WHAT TO WORK ON —
Throughout the material below, count the lines that include the string "green", then report only the resulting number.

RECORDS SUPPLIED —
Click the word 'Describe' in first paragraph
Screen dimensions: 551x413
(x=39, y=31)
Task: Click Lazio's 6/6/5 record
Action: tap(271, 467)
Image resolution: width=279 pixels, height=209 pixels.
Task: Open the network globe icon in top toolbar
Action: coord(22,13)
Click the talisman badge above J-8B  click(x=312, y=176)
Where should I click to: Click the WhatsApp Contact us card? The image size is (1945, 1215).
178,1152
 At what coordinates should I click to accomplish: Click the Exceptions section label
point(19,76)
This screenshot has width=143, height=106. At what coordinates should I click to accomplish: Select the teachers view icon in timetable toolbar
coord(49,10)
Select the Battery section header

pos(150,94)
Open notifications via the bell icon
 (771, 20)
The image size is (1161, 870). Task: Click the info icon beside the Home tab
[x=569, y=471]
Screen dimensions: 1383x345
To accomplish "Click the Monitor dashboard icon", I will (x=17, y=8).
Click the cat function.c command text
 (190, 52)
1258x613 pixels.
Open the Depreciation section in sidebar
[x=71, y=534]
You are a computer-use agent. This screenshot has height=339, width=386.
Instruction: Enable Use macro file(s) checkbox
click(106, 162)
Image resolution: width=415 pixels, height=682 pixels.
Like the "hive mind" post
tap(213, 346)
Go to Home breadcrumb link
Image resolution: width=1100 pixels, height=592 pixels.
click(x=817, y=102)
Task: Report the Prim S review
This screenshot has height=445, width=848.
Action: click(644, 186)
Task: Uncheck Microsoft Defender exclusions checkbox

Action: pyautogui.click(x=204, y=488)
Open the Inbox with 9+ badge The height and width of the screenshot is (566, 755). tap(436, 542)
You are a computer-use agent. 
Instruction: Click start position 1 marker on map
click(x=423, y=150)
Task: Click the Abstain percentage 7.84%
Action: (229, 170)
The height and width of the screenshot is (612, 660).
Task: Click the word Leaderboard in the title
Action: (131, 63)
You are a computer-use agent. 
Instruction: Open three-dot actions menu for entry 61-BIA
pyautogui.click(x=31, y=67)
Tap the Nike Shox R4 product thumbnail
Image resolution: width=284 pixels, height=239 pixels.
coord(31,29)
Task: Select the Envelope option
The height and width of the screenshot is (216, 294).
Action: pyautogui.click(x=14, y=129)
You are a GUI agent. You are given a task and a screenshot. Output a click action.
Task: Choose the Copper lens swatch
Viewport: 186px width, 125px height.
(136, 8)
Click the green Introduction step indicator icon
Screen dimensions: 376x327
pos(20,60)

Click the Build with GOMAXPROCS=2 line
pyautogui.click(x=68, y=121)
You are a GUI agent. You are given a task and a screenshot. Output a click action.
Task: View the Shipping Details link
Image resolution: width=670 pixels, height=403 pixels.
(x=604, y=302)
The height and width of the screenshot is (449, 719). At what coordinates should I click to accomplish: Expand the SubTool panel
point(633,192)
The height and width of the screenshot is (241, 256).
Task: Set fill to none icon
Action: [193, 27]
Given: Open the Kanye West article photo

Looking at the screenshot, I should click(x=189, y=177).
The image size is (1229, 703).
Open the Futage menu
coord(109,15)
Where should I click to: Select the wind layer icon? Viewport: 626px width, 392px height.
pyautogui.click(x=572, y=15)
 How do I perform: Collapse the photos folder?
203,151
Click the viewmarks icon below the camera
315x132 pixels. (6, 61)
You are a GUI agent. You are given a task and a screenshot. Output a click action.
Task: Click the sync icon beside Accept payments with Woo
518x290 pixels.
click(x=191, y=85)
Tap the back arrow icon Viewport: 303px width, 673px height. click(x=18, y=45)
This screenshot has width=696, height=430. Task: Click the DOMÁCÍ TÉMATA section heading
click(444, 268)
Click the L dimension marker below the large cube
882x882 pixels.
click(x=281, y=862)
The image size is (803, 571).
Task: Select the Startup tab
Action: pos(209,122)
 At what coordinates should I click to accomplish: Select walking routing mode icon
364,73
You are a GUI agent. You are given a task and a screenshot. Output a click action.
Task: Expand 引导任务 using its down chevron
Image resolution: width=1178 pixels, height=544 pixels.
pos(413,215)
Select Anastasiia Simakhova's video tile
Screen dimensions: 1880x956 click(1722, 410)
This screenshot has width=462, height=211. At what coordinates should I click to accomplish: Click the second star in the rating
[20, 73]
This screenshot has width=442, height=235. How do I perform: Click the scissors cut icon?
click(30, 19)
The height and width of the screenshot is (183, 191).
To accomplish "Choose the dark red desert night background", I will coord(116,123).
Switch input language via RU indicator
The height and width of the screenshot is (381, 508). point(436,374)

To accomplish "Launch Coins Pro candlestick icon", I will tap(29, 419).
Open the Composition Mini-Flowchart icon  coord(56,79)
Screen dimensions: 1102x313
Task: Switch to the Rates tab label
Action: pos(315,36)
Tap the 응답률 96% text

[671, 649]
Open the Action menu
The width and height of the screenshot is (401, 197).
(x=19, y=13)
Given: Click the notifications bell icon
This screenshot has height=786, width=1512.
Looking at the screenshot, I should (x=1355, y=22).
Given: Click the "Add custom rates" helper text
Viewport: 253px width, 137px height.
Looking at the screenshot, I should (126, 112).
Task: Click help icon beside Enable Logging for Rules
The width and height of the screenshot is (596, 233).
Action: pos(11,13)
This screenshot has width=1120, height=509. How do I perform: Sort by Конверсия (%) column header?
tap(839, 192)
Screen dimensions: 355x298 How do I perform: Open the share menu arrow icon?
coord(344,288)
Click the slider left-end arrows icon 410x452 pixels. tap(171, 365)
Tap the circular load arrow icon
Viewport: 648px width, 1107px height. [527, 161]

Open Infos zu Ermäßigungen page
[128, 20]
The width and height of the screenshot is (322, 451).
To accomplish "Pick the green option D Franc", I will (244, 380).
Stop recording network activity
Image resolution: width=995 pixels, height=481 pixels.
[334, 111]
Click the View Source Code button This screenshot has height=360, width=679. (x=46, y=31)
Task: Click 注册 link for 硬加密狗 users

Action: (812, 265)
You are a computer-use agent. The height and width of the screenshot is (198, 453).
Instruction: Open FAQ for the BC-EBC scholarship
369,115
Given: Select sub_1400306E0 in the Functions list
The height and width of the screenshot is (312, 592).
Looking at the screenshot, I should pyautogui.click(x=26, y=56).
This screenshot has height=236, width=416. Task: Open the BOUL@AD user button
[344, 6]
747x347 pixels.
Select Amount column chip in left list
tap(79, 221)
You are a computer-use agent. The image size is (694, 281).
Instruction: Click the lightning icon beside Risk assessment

RESULT —
2